2025-04-16 カリフォルニア大学リバーサイド校(UCR)
Stem cells (shown as small balls) can be imagined to roll down a landscape of hills and valleys, following specific paths as they mature (differentiation). Under normal conditions (blue), they stay on track. When histone chaperones stop working, the landscape shifts and cells may enter alternative valleys, taking on new fates (red or green). Through epigenetic reprogramming, cells can even be pushed back uphill or rerouted, changing their identity. Illustration is adapted from Waddington’s 1957 concept and created with BioRender. (UCR/B. Zhang)
<関連情報>
- https://news.ucr.edu/articles/2025/04/16/dna-organization-offers-clues-advancing-stem-cell-therapy
- https://genesdev.cshlp.org/content/early/2025/04/16/gad.352316.124.abstract
DNA複製と転写に結合したヒストンシャペロンが、分岐したクロマチンエレメントを制御し、細胞の運命を維持する Histone chaperones coupled to DNA replication and transcription control divergent chromatin elements to maintain cell fate
Reuben Franklin,Brian Zhang,Jonah Frazier,Meijuan Chen,Brian T. Do,Sally Padayao,Kun Wu,Matthew G. Vander Heiden,Christopher R. Vakoc,Jae-Seok Roe,Maria Ninova,Jernej Murn,David B. Sykes and Sihem Cheloufi
Genes & Development Published:April 16, 2025
DOI:10.1101/gad.352316.124
Abstract
The manipulation of DNA replication and transcription can be harnessed to control cell fate.
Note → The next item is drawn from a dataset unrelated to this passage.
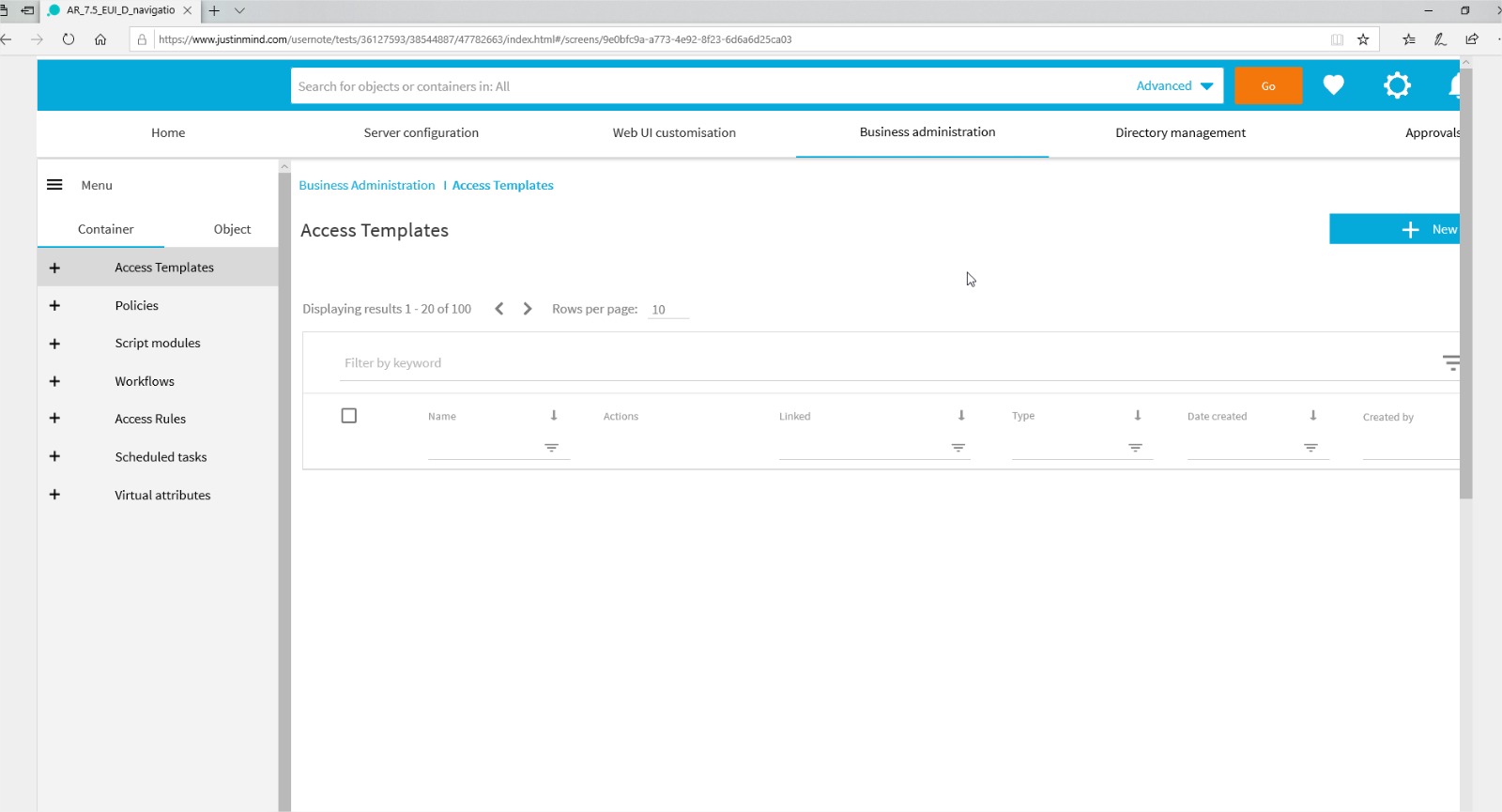Open the Linked column filter icon
The image size is (1502, 812).
(x=958, y=448)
Central to the regulation of these DNA-templated processes are histone chaperones, which in turn are emerging as cell fate regulators. Histone chaperones are a group of proteins with diverse functions that are primarily involved in escorting histones to assemble nucleosomes and maintain the chromatin landscape. Whether distinct histone chaperone pathways control cell fate and whether they function using related mechanisms remain unclear. To address this, we performed a screen to assess the requirement of diverse histone chaperones in the self-renewal of hematopoietic stem and progenitor cells. Remarkably, all candidates were required to maintain cell fate to differing extents, with no clear correlation with their specific histone partners or DNA-templated process. Among all the histone chaperones, the loss of the transcription-coupled histone chaperone SPT6 most strongly promoted differentiation, even more than the major replication-coupled chromatin assembly factor complex CAF-1. To directly compare how DNA replication- and transcription-coupled histone chaperones maintain stem cell self-renewal, we generated an isogenic dual-inducible system to perturb each pathway individually. We found that SPT6 and CAF-1 perturbations required cell division to induce differentiation but had distinct effects on cell cycle progression, chromatin accessibility, and lineage choice. CAF-1 depletion led to S-phase accumulation, increased heterochromatic accessibility (particularly at H3K27me3 sites), and aberrant multilineage gene expression. In contrast, SPT6 loss triggered cell cycle arrest, altered accessibility at promoter elements, and drove lineage-specific differentiation, which is in part influenced by AP-1 transcription factors. Thus, CAF-1 and SPT6 histone chaperones maintain cell fate through distinct mechanisms, highlighting how different chromatin assembly pathways can be leveraged to alter cell fate.